▶ [What needs to be done]:
Count the lines of the records below that contain the word "Open", and give only the number.

[Data records]
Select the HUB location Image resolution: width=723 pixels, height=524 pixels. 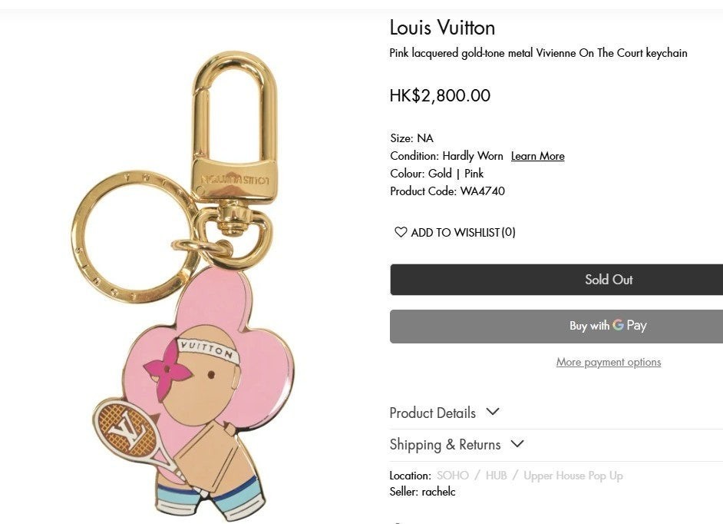click(x=496, y=476)
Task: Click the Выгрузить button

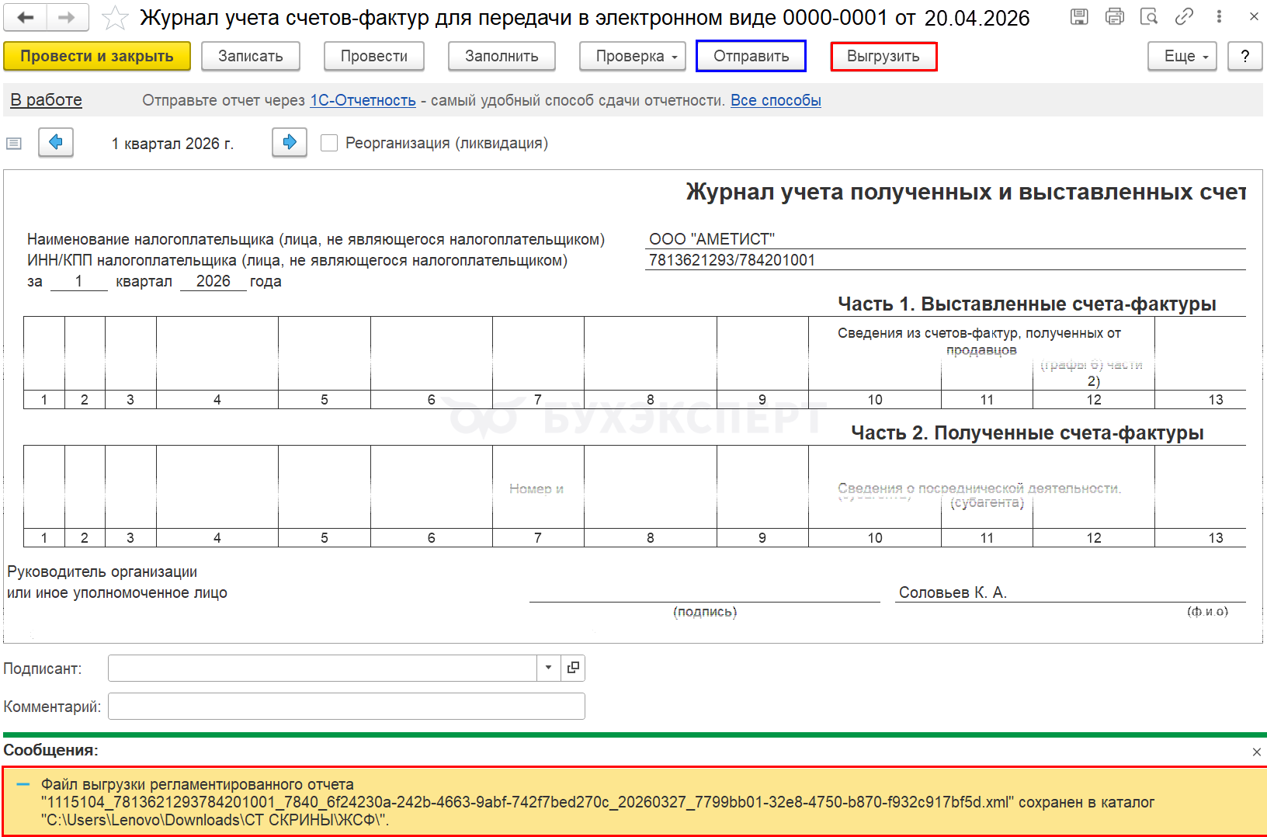Action: point(883,57)
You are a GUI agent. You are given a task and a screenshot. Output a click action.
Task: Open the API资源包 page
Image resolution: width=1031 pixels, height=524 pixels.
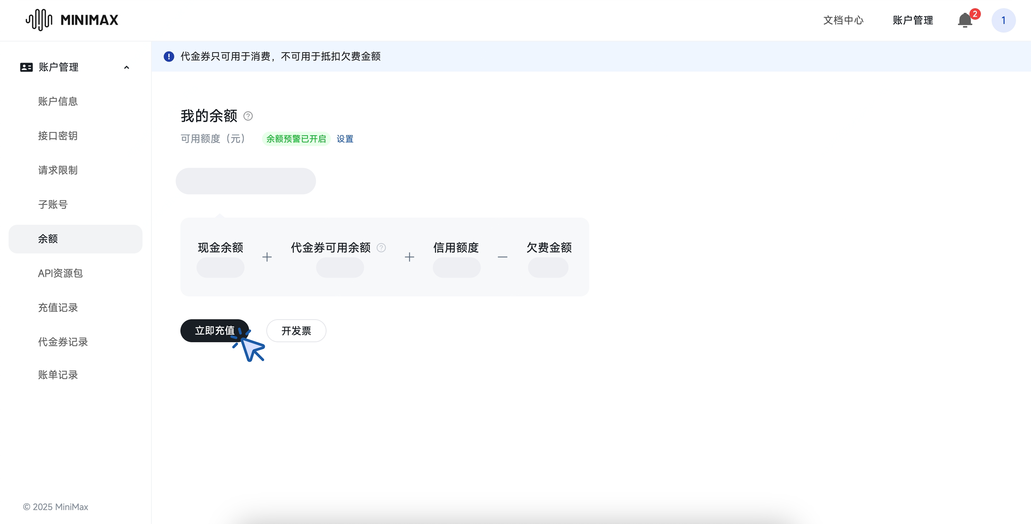click(x=60, y=273)
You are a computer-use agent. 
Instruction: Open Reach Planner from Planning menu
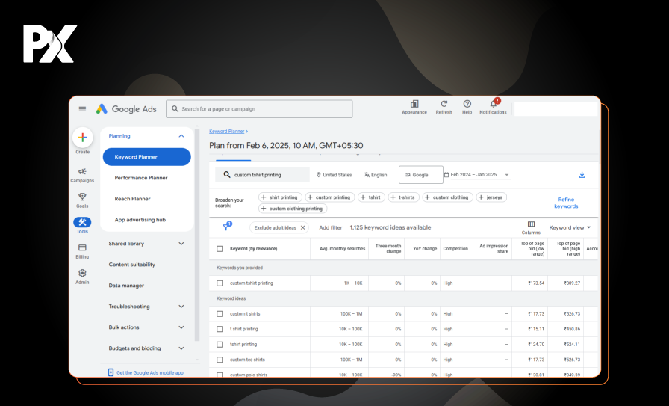132,199
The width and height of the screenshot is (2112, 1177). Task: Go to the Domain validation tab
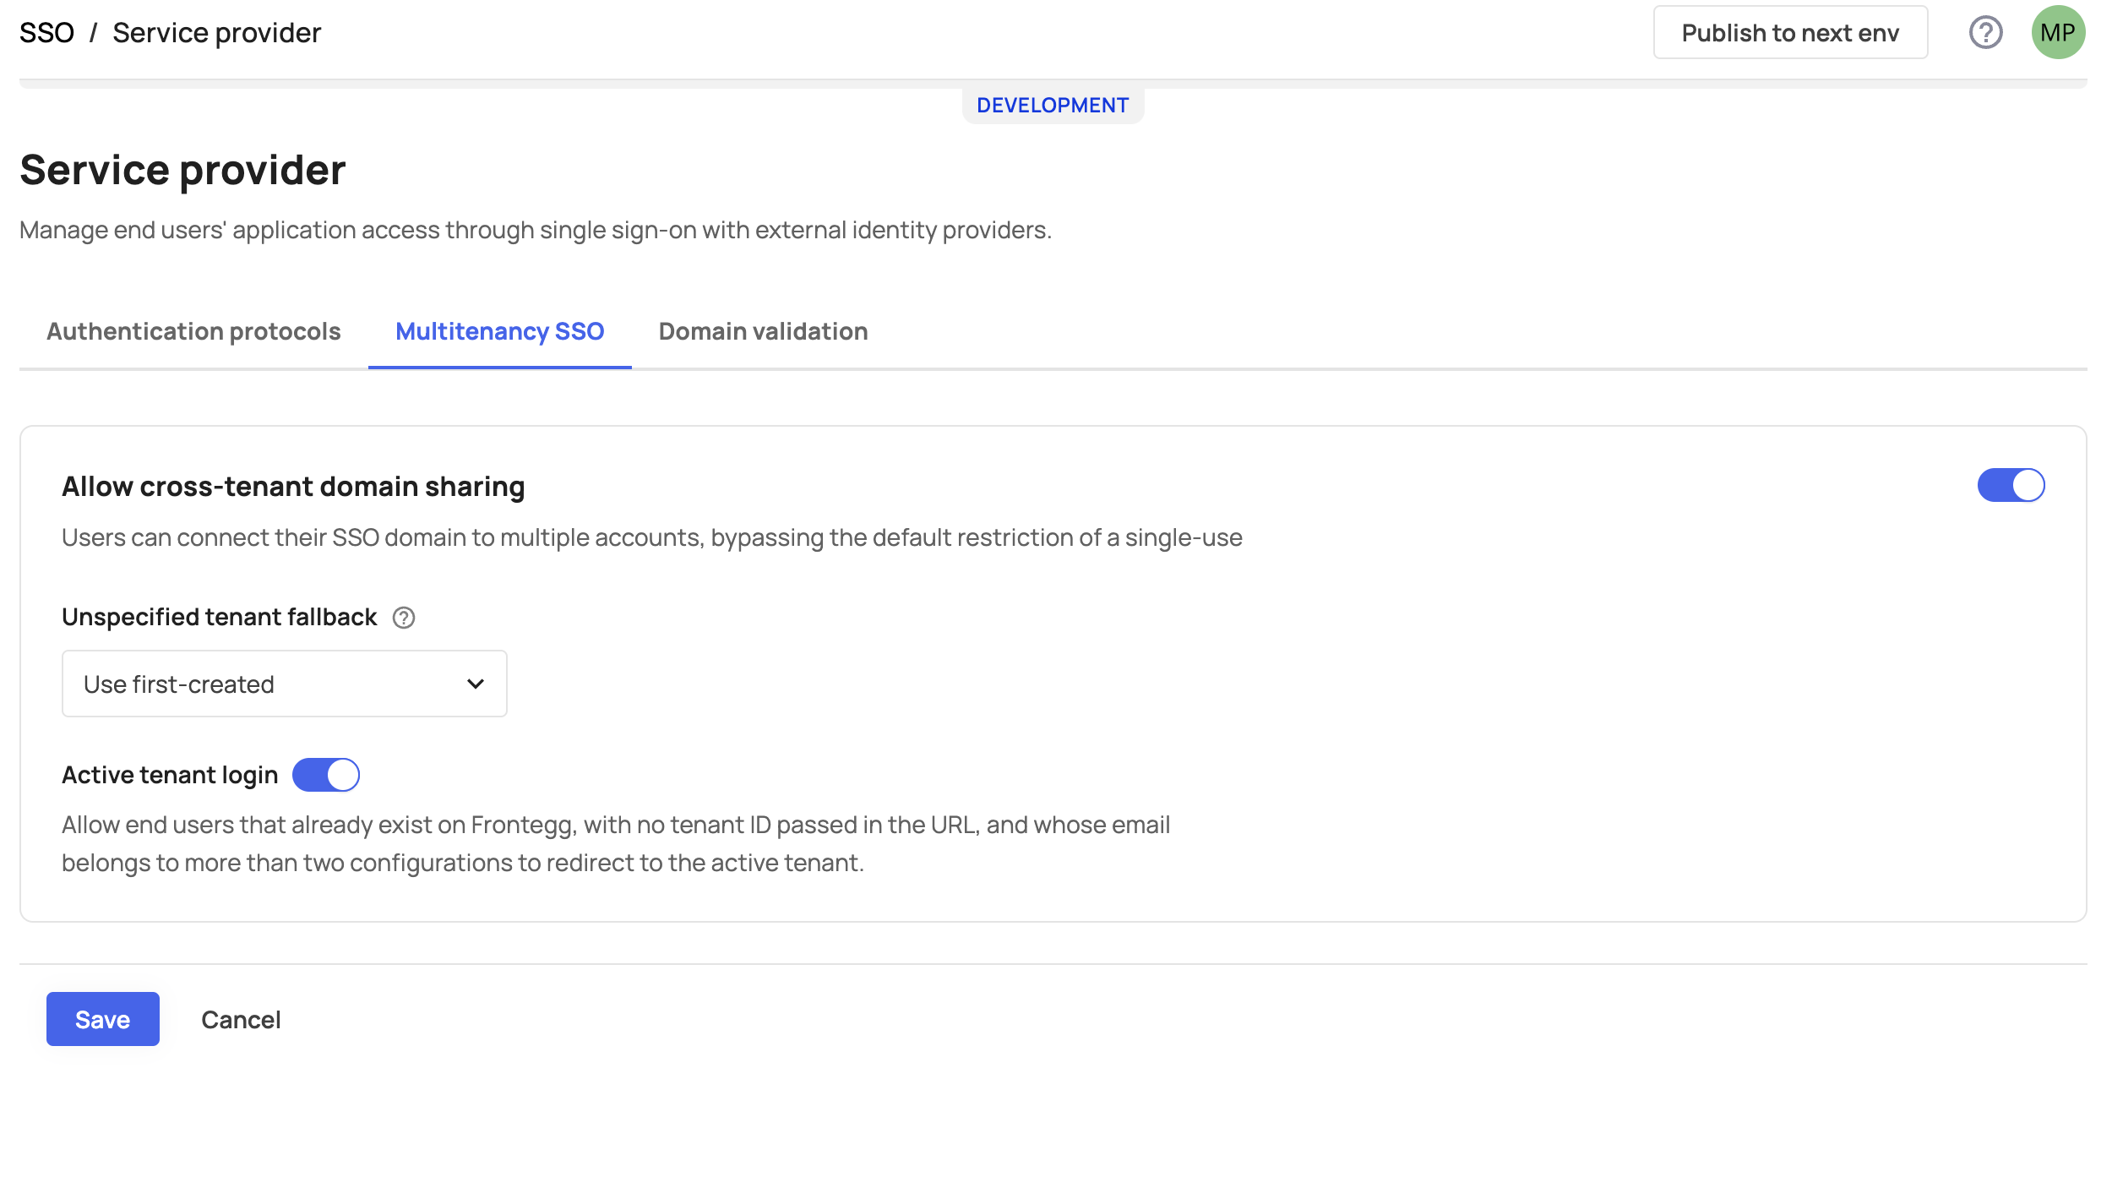coord(763,331)
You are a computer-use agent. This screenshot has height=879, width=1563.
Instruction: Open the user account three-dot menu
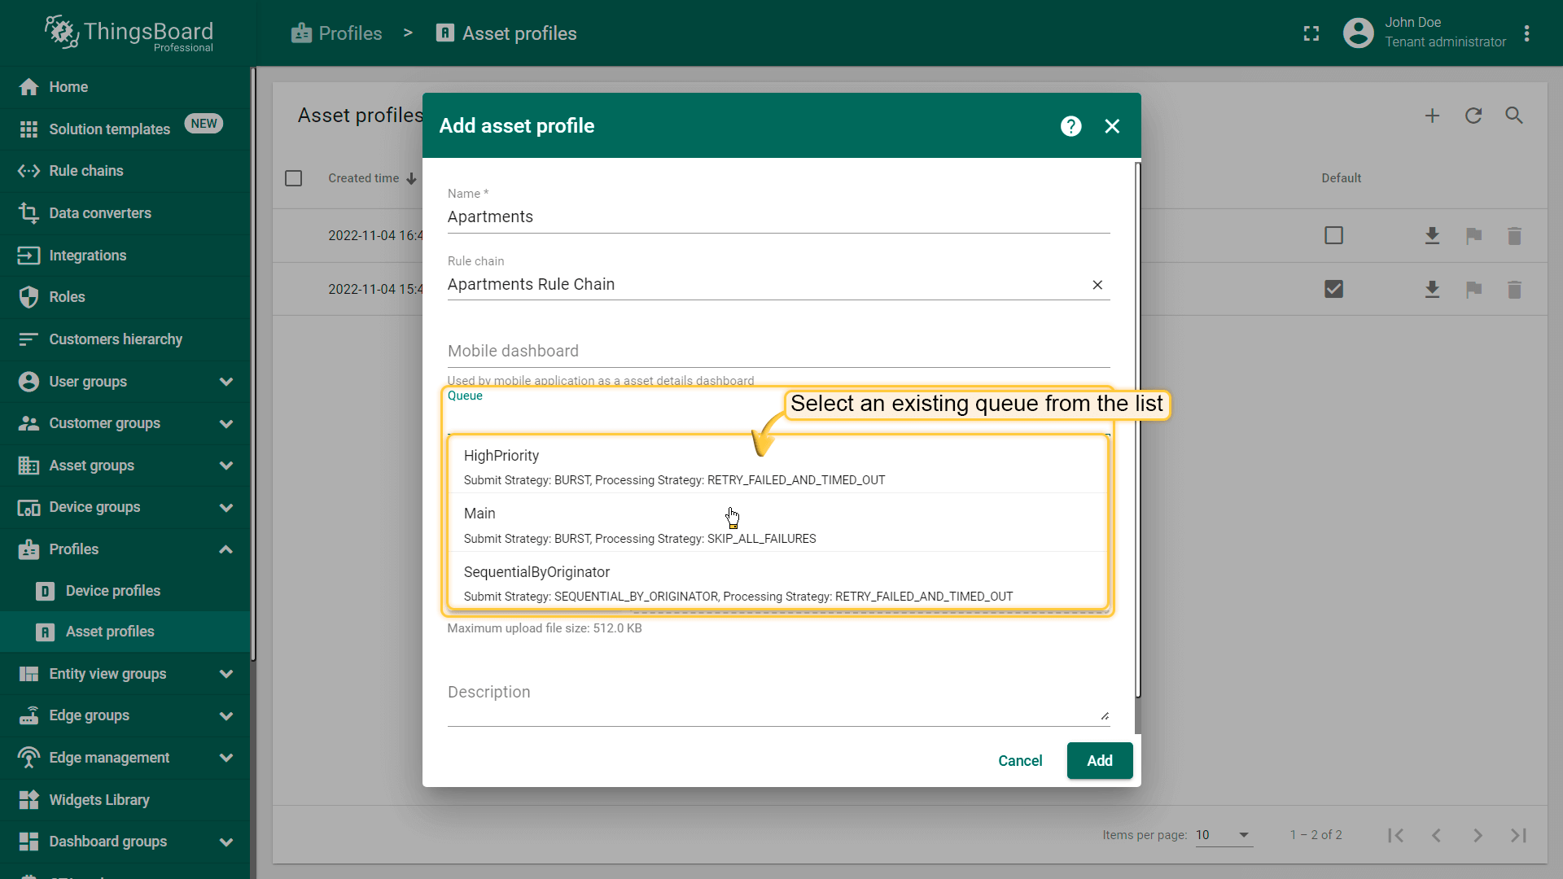[x=1526, y=33]
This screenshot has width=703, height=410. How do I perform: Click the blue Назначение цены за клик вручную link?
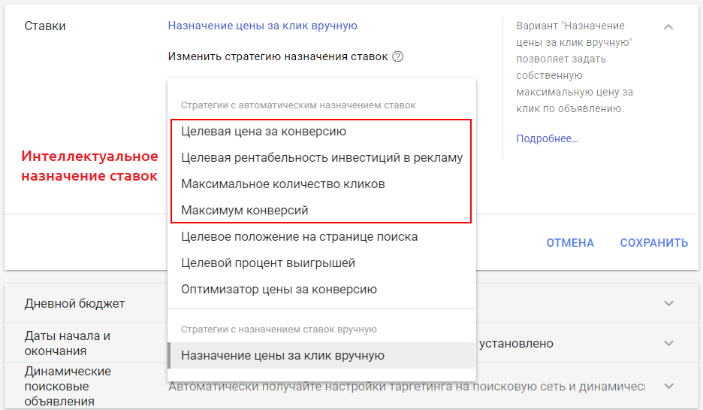(x=262, y=26)

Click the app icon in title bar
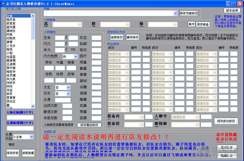(x=3, y=4)
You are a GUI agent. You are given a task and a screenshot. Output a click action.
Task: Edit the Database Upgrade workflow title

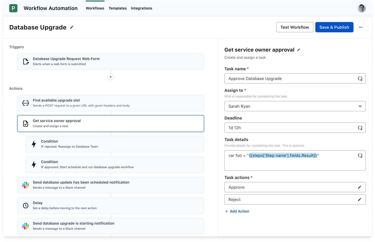(71, 27)
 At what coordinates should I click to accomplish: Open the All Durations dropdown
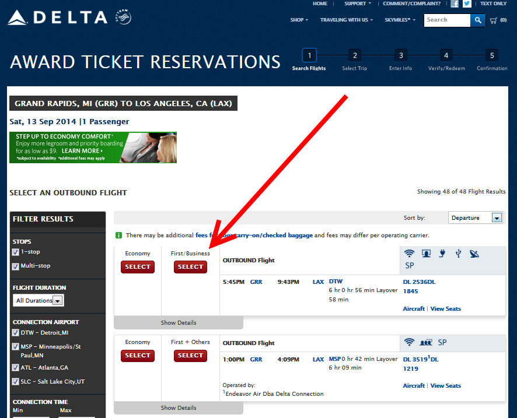coord(39,301)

▶ [Task result]:
4